Eine Möglichkeit wäre, die Leute direkt anzusprechen. Man sieht zum Beispiel in den Bugreports auf b.g.o immer wieder, dass Patches von Leuten eingebracht werden, die nicht als Dev aktiv sind - wenn diese Patches den Eindruck machen, dass derjenige "etwas auf dem Kasten hat", könnte der Maintainer ihn zum Beispiel direkt ansprechen und fragen, ob er nicht regelmäßig als Dev mitarbeiten möchte. Ähnliches gilt vielleicht hier für das Forum.

Außerdem wird in meinen Augen zu wenig Werbung dafür gemacht, dass Devs benötigt werden und wie $User als Dev einsteigen kann.

----------

## EOF

Schaut euch mal folgende Statistik an und stellt den Zeitraum auf "max":

http://www.alexa.com/data/details/traffic_details/gentoo.org

Die spiders/bots/agenten der Suchmaschinen sollten eigentlich redundant für

die Statistik sein. Die Anzahl der User, welche das Forum über die Suchmaschine 

gefunden haben sollten hingegen zurückgegangen sein => weniger potentielle

neue Gentoouser.

Besser wäre eine Statistik über die Neuanmeldungen im Forum, aber das

hier ist schon deutlich.

Edit:

Achso vielleicht weiss kaum jemand was "daily reach" bedeutet. Das ist hier der prozentuale

Anteil von Internetnutzer, welche das Forum besucht.

http://www.alexa.com/site/help/traffic_learn_more

Seit dem Ausperren der Bots sind wir von etwa 0.005 % auf 0.001% im Mittel gefallen, Tendenz fallend.

D.h. wir haben etwa 80% der Forumsbesucher verlohren.

.

----------

## henrynick

...

Um es mal mit meiner Lieblingsfigur aus dem Spätprogramm vom KIKA zu sagen:

Gnampf!

Das war das, was mir einfiel während und nachdem ich den Thread gelesen

habe. Da habe ich mich nach zweijähriger Abstinenz (diverse Hardwareprobleme

mit einem ASUS Notebook und eine verteufelt einfachen Installation von 

LinuxMint auf meinem derzeitigen privaten Notebook - ein altes Dell inspiron 5000e)

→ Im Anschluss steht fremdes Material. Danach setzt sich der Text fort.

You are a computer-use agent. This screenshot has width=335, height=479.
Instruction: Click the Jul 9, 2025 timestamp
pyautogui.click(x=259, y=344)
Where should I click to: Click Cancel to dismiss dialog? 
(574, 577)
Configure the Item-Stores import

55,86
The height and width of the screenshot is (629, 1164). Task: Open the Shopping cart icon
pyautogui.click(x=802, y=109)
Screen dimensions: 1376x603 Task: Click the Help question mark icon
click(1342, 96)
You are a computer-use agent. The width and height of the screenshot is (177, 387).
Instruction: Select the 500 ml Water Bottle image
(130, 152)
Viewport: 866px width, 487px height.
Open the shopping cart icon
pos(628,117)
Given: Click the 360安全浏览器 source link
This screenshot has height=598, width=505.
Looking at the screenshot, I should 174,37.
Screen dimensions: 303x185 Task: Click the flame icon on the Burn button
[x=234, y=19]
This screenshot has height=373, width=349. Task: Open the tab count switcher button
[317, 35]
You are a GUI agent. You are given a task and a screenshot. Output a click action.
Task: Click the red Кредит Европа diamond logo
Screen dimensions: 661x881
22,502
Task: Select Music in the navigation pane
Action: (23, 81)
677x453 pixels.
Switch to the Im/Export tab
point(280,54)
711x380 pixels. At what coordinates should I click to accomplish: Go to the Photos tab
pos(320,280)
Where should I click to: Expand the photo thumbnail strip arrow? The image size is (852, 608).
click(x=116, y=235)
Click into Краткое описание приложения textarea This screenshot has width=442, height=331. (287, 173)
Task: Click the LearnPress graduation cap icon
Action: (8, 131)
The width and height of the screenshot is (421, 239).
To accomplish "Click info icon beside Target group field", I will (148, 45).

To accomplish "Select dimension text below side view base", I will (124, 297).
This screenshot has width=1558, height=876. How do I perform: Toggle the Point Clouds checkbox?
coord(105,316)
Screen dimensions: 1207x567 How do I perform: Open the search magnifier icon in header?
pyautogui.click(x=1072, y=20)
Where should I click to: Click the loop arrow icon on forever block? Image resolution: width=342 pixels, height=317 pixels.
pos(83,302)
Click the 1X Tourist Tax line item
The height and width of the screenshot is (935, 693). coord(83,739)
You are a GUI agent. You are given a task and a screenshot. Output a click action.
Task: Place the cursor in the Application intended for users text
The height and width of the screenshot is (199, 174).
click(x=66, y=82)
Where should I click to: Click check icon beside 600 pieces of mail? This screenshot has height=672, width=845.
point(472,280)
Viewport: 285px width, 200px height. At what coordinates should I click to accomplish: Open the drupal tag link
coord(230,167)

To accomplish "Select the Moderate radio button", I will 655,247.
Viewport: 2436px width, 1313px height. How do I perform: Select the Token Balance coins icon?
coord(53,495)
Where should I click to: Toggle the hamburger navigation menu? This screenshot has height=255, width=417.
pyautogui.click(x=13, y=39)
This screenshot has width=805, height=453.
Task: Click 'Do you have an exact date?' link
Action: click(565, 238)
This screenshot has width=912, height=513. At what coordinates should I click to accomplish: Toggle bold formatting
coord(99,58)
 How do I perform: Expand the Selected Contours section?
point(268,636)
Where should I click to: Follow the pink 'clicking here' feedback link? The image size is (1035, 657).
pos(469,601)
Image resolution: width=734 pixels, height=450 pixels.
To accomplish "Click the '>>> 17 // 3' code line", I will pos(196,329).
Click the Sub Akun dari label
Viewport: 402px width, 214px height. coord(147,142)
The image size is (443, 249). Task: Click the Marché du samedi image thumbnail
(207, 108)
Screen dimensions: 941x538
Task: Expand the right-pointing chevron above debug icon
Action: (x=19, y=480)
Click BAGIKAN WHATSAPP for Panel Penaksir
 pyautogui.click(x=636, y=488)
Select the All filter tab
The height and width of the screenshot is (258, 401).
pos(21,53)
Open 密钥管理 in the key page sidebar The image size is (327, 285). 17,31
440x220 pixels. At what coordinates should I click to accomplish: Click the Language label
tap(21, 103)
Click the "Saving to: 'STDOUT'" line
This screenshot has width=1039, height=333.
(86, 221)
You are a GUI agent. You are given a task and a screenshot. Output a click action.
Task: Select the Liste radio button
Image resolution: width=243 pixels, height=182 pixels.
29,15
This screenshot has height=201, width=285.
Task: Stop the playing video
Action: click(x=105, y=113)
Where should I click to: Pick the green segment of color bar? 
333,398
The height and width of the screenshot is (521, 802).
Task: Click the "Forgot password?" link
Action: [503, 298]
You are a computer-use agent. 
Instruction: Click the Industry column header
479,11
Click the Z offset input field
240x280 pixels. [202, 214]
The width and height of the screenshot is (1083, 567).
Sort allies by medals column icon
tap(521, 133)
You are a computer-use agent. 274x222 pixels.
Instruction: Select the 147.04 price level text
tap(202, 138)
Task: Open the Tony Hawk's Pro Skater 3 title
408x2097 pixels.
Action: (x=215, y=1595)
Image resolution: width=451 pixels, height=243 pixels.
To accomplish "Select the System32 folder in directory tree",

eigentlich dazu entschlossen hatte, auf meinem Arbeitsnotebook als zweites

Betriebsystem Gentoo zu installieren muss ich das lesen! Da wollte ich über die 

Informationen vom Linuxtag in Chemnitz einfach so hinweg gehen ... sieht aber doch 

so aus, als ob ich mich damit befassen müsste, eigene packages zu entwickeln   :Wink: 

Naja - ganz so schlimm ist es wohl noch nicht, aber es zeichnet sich wie überall ab - 

wenn die 'Jungen Helden' erstmal anfangen seßhaft zu werden, sind andere Dinge 

wichtiger in der Prioritätsliste als die unbedingt noch vor dem Wochenende zu bereinigende

Bugliste  oder das noch fertigzustellende package ... und wenn man dann feststellt, das man 

mit dem eigenen nicht unerheblichen Wissen auch Geld verdienen kann und Luxus sich gar 

nicht mal so schlecht anfasst, wenn man ihn erstmal gekostet hat ...   :Twisted Evil: . 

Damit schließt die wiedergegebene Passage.